[Problem to work on] The expected output is an exact copy of the lines from the one containing "You are a GUI" to the final line below, minus any pictures.

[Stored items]
▬▬▬▬▬▬▬▬▬▬

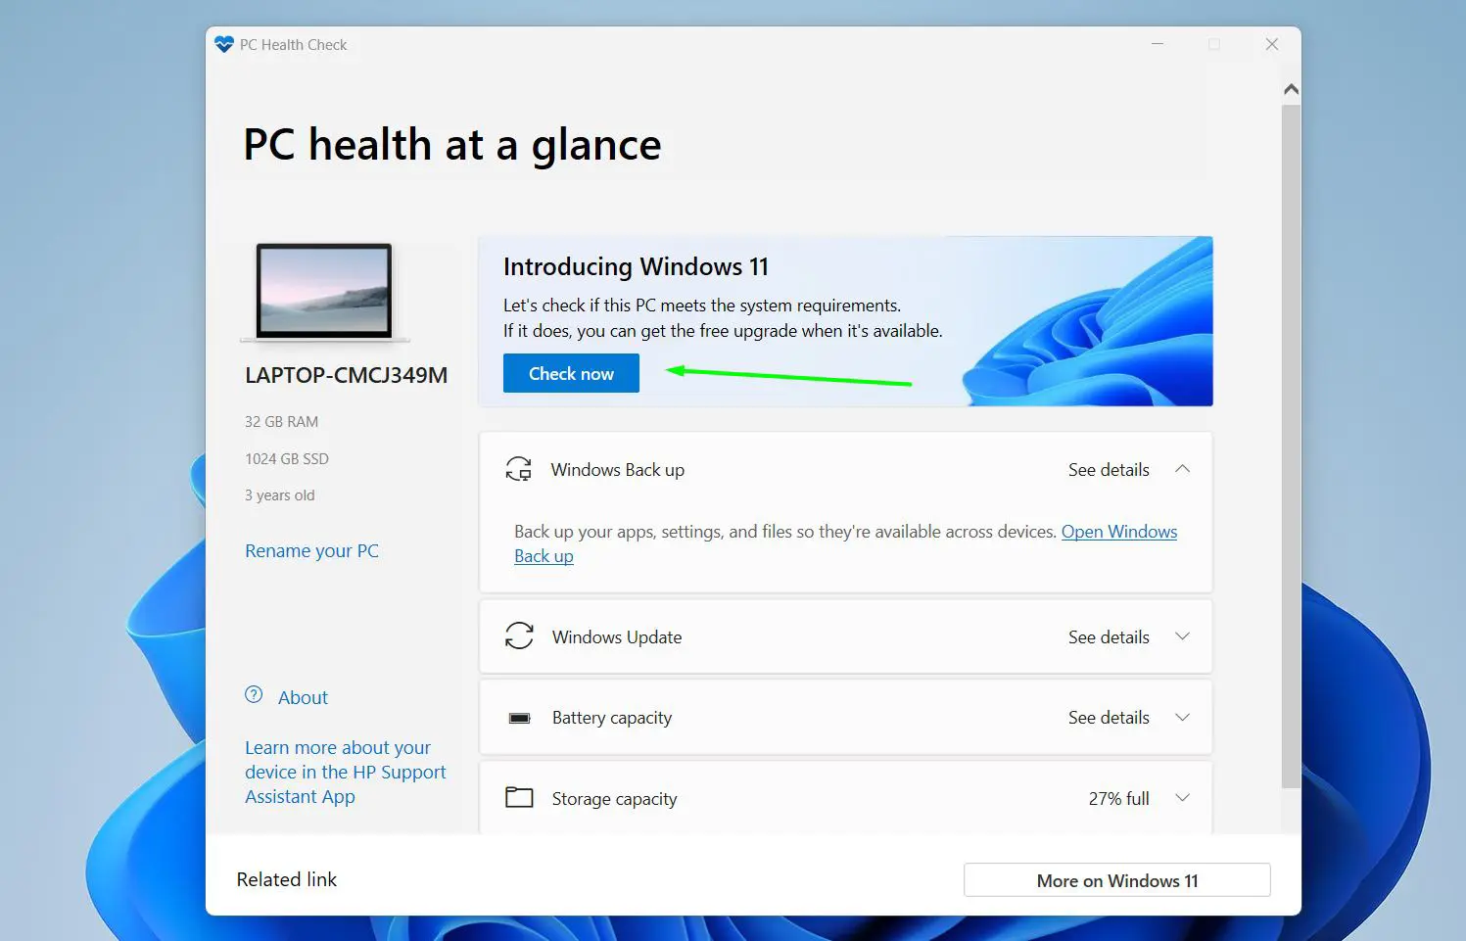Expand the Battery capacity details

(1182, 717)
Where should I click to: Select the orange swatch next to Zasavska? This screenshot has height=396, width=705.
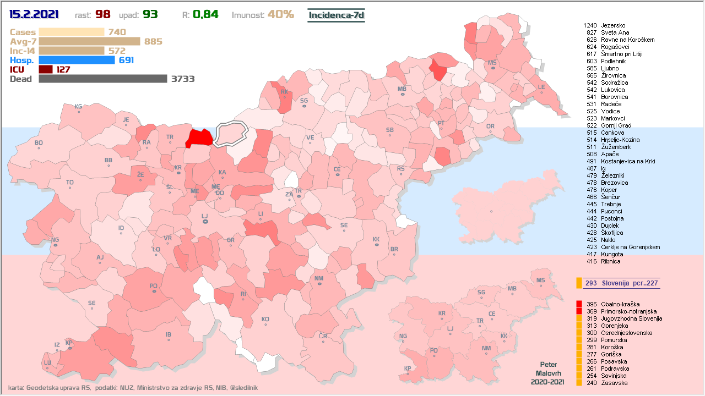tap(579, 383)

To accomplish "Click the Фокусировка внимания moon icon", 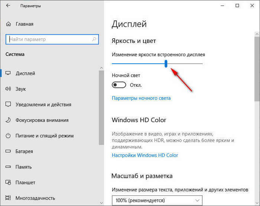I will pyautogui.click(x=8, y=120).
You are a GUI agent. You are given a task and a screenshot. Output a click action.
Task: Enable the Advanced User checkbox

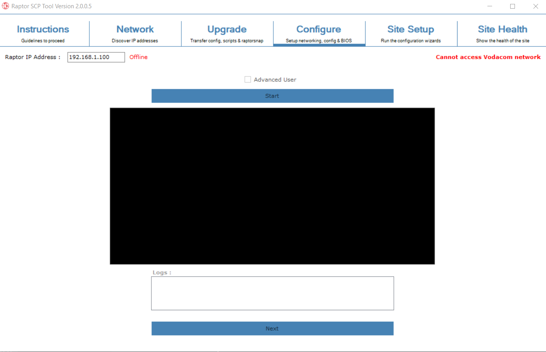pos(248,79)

▬▬▬▬▬▬▬▬▬▬

[Answer space]
You are a GUI agent. You are given a task and a screenshot. Output a click action.
Task: Enable the Advanced User checkbox

pos(248,79)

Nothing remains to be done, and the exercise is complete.